• _Problem to solve_: Give again only what runs from the line with "Task: Click the Revlon product star rating" to the final line of the entries below, exactly as written and without pictures.

• _Records shown_:
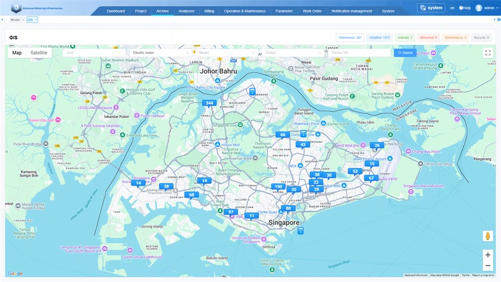Switch to the Model page tab

[x=15, y=20]
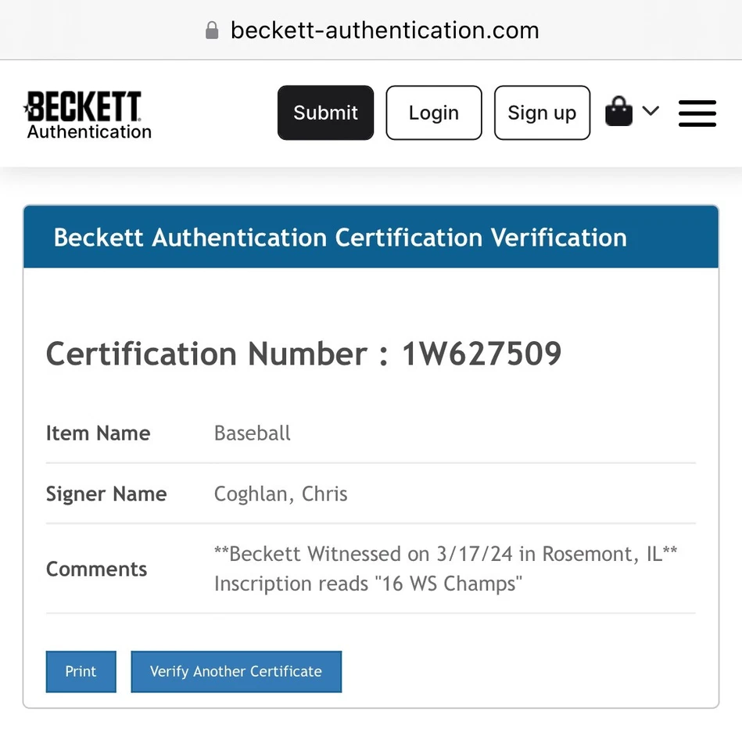Image resolution: width=742 pixels, height=751 pixels.
Task: Click the padlock icon in address bar
Action: (211, 31)
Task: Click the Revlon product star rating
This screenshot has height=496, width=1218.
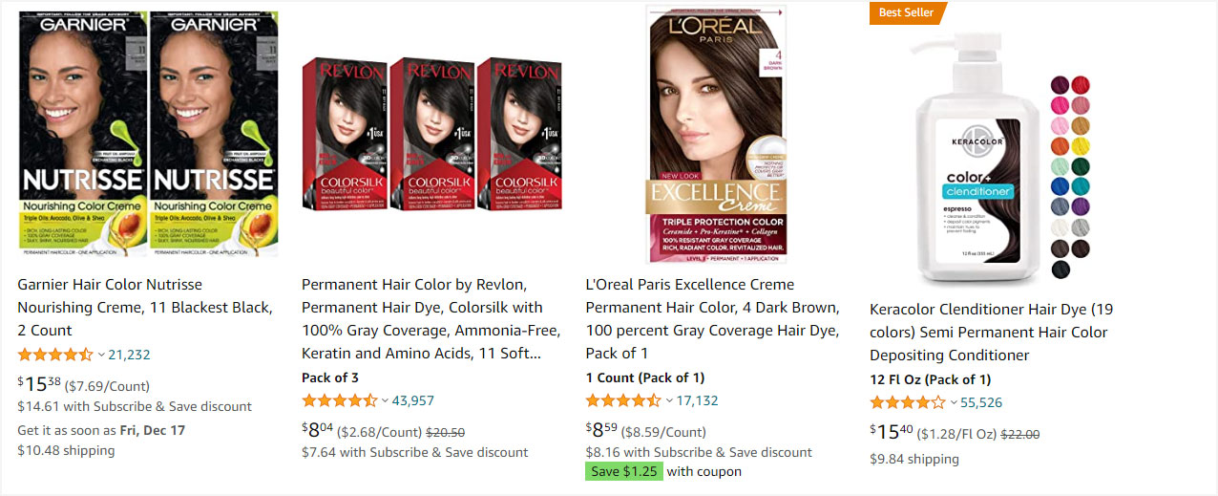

• _Reply to the exercise_:
Task: Click the Revlon product star rating
This screenshot has height=496, width=1218.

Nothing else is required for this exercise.